Since there is uncertainty relation in micro-state, is there uncertainty relation in macro-state? We should be able to come to the conclusion that, of course, uncertainty exists. When we do experiments, once it is time to process the experimental data, we must calculate the corresponding uncertainty at the same time. Why is this? There are errors in the measurement results, which exist in all scientific experiments and measurement processes from beginning to end. It is impossible for any measuring instrument, measuring environment, measuring method and observer to be absolutely rigorous, and measurement errors will inevitably occur. Therefore, it is necessary to analyze all kinds of errors that may occur in the measurement, eliminate their influence as much as possible, and estimate the errors that cannot be eliminated in the measurement results. However, we can only try our best to reduce the error, but we can't eliminate it.

As can be seen from the above, nothing in the world can be measured accurately. As the saying goes, the world is dialectical and unified, and things influence each other, which is both relative and absolute. The uncertain relationship of things is because it is both relative and absolute, and the seemingly absolute data we usually say is actually relative. In a certain period of time, the probability that an object tends to a certain value is the greatest, so we call this value a relatively accurate value during this period of time, so it cannot be measured accurately. There is interaction between things, so because the interaction is concrete, it is limited and has certain cognitive significance; Ontology is abstract, so it is infinite and has no definite cognitive significance. Therefore, there is no certainty in the world.

References:

Zhang Sanhui, University Physics Tsinghua University Press, August 2000, 2nd edition, 34 pages, 35 pages.

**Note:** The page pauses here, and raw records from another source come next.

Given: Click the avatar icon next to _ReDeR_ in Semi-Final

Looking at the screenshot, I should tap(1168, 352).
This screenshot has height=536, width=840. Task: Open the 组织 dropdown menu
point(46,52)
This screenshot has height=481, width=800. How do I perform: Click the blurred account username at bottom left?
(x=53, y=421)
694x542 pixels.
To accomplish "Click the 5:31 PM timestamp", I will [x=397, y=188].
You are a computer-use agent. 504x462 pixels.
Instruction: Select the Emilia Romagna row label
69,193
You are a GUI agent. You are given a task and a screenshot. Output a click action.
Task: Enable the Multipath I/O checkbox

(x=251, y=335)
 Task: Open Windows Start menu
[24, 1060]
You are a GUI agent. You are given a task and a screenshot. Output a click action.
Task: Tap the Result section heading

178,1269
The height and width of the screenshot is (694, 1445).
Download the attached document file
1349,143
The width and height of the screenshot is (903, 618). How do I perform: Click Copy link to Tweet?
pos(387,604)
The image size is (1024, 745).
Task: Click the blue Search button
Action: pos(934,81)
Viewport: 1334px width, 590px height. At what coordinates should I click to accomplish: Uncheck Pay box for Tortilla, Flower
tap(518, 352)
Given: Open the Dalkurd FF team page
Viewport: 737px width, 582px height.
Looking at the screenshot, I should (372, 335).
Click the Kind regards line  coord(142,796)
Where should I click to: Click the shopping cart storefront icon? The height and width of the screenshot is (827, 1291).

Li Shiben, Zhang Lixue and Wang Xiaofeng, A Concise Course of Natural Science, first edition, Zhejiang University Press, February 2006, 68 pages.

A Brief History of the Development of Science and Technology in Li Xuerong, Huang Liwen, South China University of Technology Press, first edition, March 2002, p. 136.

Quanlin, A Brief History of Science and Technology, Science Press, 1st edition, March 2002, pages 2 13 and 2 14.

Zhou Jian, Science Without Limits, beijing institute of technology press, 1st edition, April 2006, p. 102.

Wu Ping, Mechanical Industry Press, College Physics Experiment Course, 1st Edition, September 2005, 4 pages.